Mega Sebut Nama Ketua MPR Zulkifli Lubis, Gak Salah Bu?

Eramuslim.com – Ketua Umum Partai Demokrasi Indonesia Perjuangan Megawati Soekarnoputri menyampaikan pidato politik dalam ulang tahun partainya di Jakarta Convention Center, Selasa, 10 Januari 2017. Mengenakan baju warna merah dan hitam, Mega mengawali orasinya itu dengan salam khas Indonesia di awal masa-masa revolusi 45, “merdeka” sebanyak tiga kali.

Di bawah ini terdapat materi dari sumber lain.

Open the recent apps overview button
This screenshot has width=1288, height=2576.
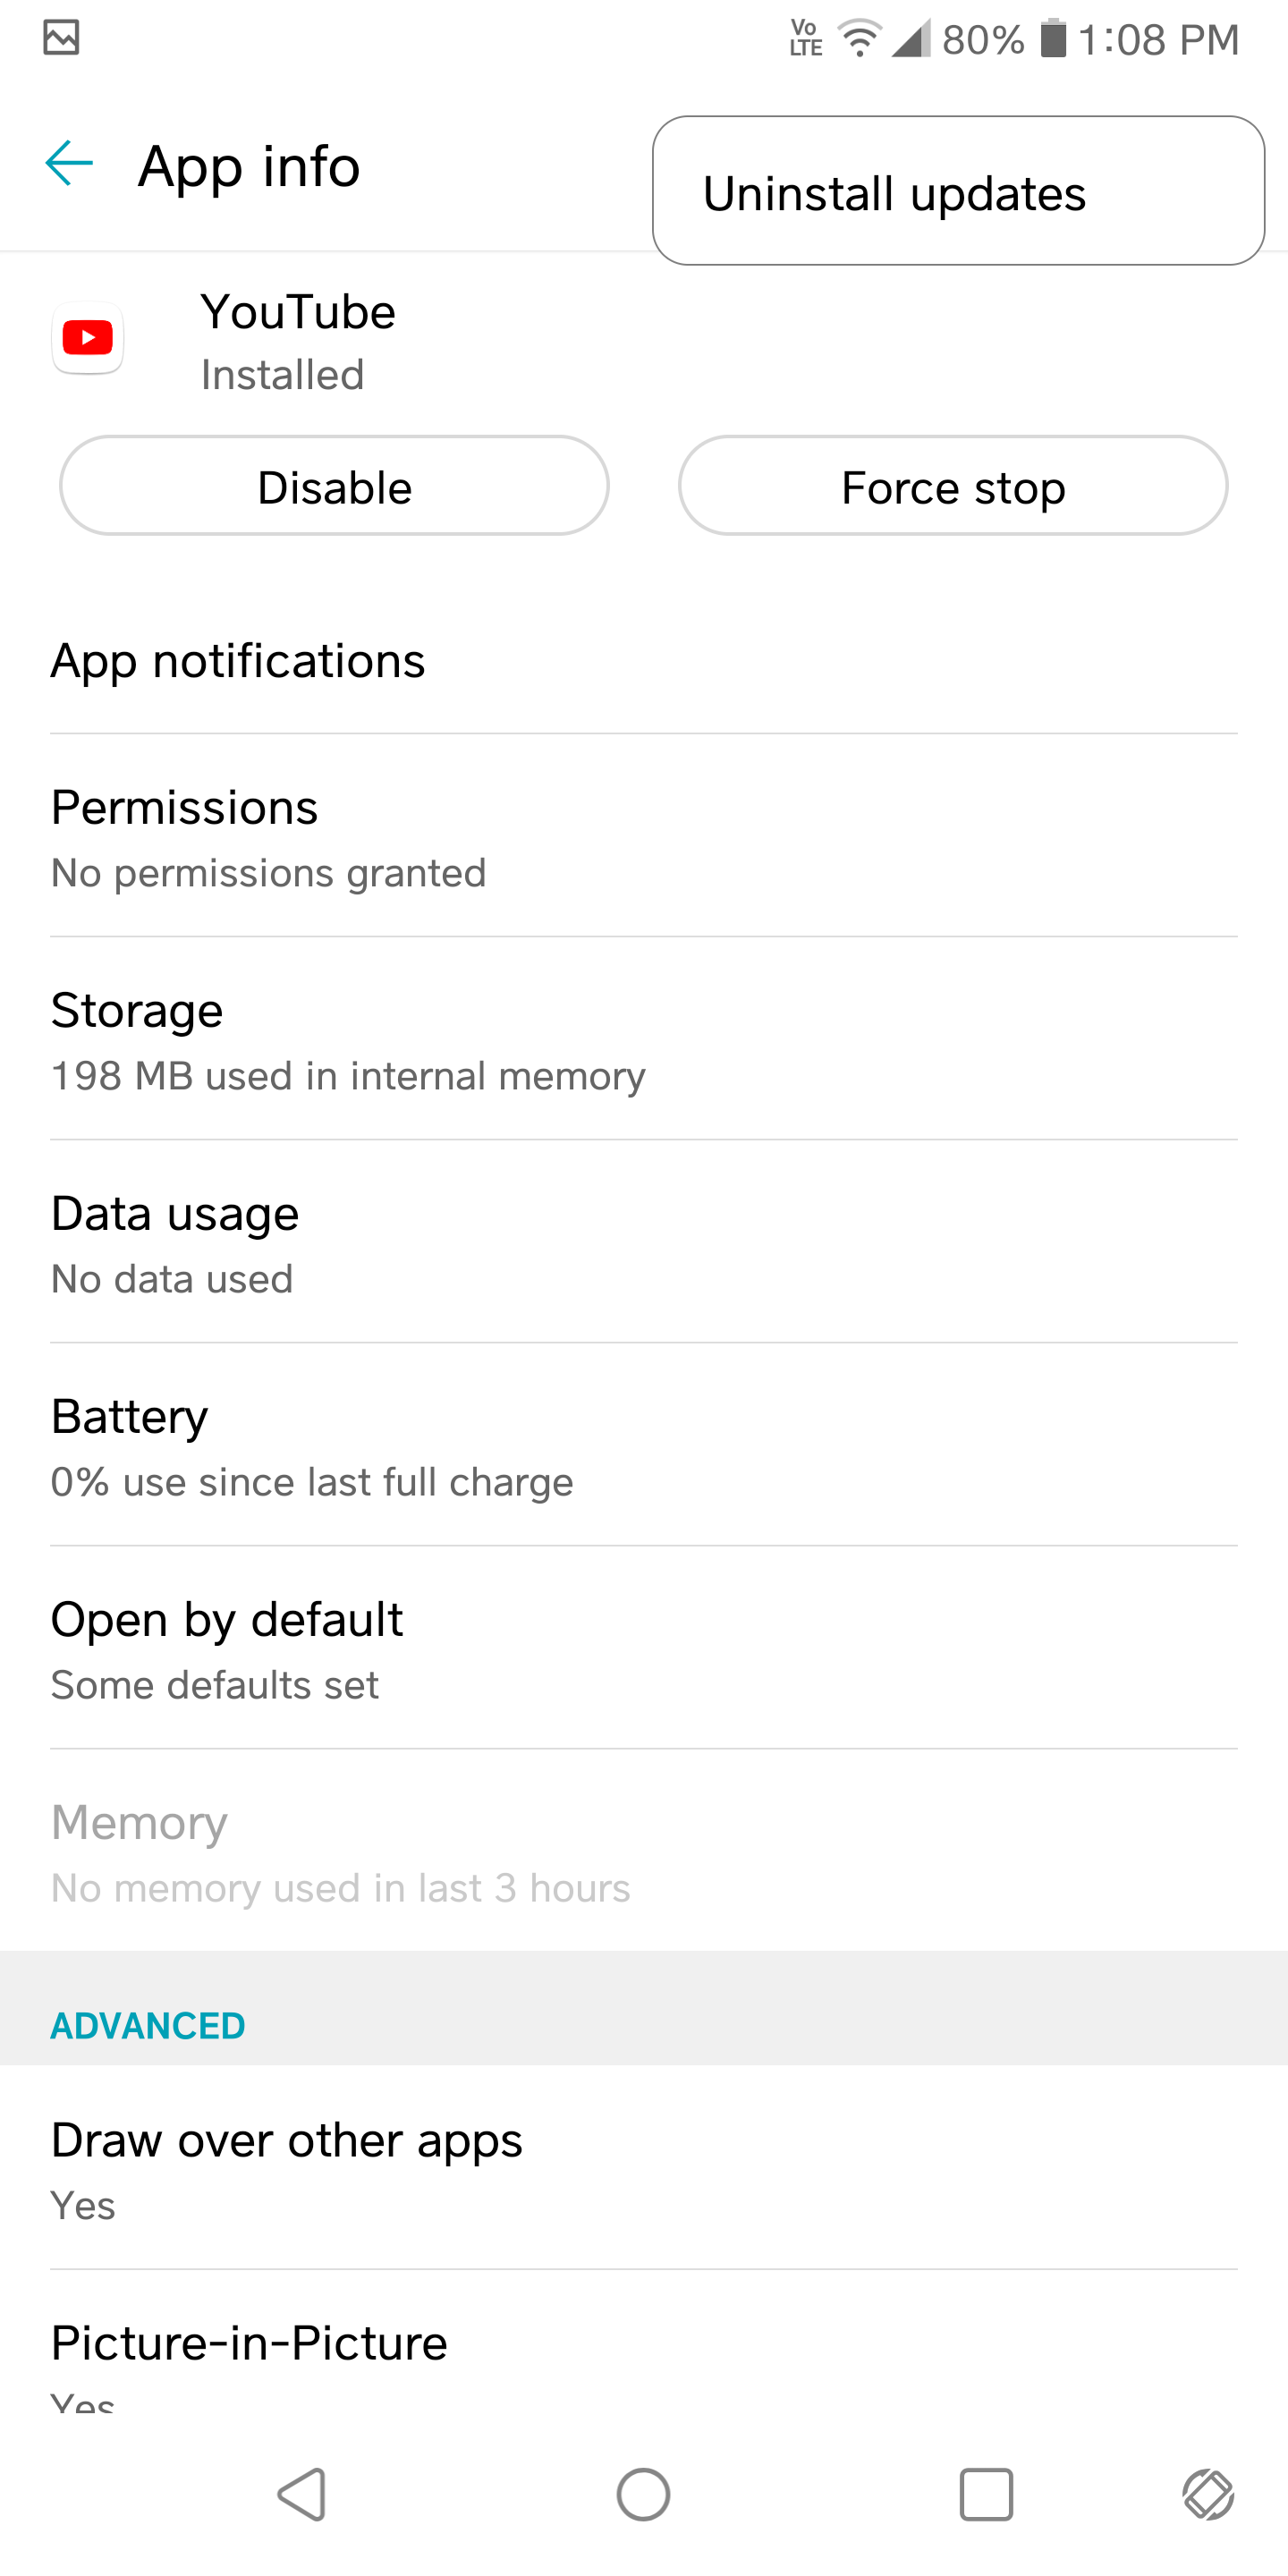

Namun, ada kejadian yang cukup menggelitik selama Megawati berpidato. Setidaknya tiga kali ketika putri Proklamator Indonesia, Soekarno, tersebut keseleo lidah.

1. Zulkifli Lubis

Sebagaimana pidato-pidato para tokoh atau pejabat di Indonesia, selalu diawali dengan menyapa para tamu-tamu penting yang hadir. Begitupula dengan Megawati dalam pidatonya tersebut.

Megawati-10A

Ia memulai dengan menyapa Presiden Jokowi, Wakil Presiden Jusuf Kalla. Namun, sedikit kesalahan terjadi ketika dia menyebut nama Ketua MPR Zulkifli Hasan. Mega menyebut dengan Zulkifli Lubis.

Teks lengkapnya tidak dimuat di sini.